Przesianą mąkę wymieszać z: kurkumą, cukrem, drożdżami, solą i zalać podgrzanym (letnim) mlekiem z dodatkiem oleju. Wyrabiając ręcznie/robotem dodawać jajka lub jajka i białka (bez ubijania). Na koniec wrzucać po kawałku masło, wyrabiać aż ciasto zacznie odchodzić od ręki, nie powinno być lepkie, w razie potrzeby dosypać mąkę.
Uformować kulę, włożyć do miski i okryć ściereczką. Odstawić w ciepłe miejsce na 1 godzinę.
Wyrośnięte ciasto jeszcze raz powygniatać ręcznie przez chwilę, potem podzielić na 12 równych części. Każdą z nich rozciągnąć na otwartej dłoni, na środku położyć nadzienie, a otoczkę ciasta objąć palcami drugiej ręki (ułożonymi jak 'otwarty parasol'), ścisnąć i zlepić, skręcając w prawo, szczelnie dociskając by farsz był zakryty. Bułeczkę ułożyć w formie, łączeniem na dół. Po zakończeniu nadziewania, formę okryć i odstawić do ponownego wyrośnięcia na 20 do 30 min.Przed pieczeniem bułeczki posmarować. Można je wstawić do piekarnika w trakcie rozgrzewania, by jeszcze podrosły.

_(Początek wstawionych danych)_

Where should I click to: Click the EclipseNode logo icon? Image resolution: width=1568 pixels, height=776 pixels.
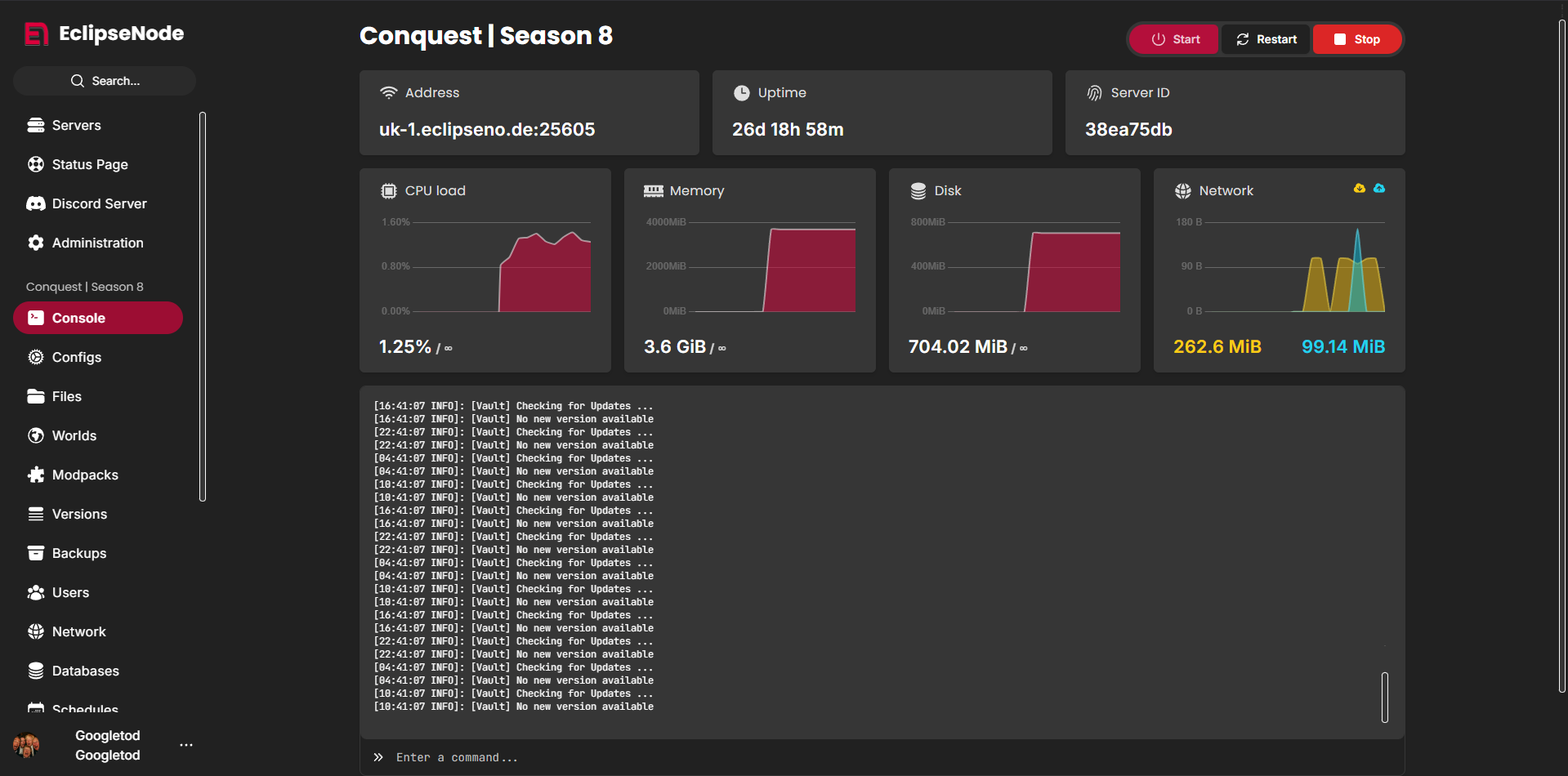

* Posiekaną czekoladę dodać do wyrobionego ciasta, dokładnie wymieszać i odstawić do wyrośnięcia (jak wyżej).
Każdą bułeczkę nadziać śliwką i kostką marcepanu (całą śliwkę skleić z marcepanem, lekko ściskając je razem).
Piec w temp. 180 stopni góra-dół bez termoobiegu przez około 30 minut. Pilnować, by wierzch nie był przypalony (w razie potrzeby można wsunąć blachę nad ciasto lub okryć folią).
Wyjąć z piekarnika i po kilkunastu minutach studzenia są gotowe do jedzenia 'na ciepło', później można podgrzać w mikrofalówce. Smacznego.
Moje bułeczki, smarowane roztrzepanym jajkiem, nadziewane konfiturami wiśniowymi (data: 2014 - luty).
14/3-2015 : za radą Cukiernika z Lidla, do ciasta dodałam posiekaną czekoladę deserową: a nadziałam śliwkami suszonymi obklejonymi marcepanem. Polecam.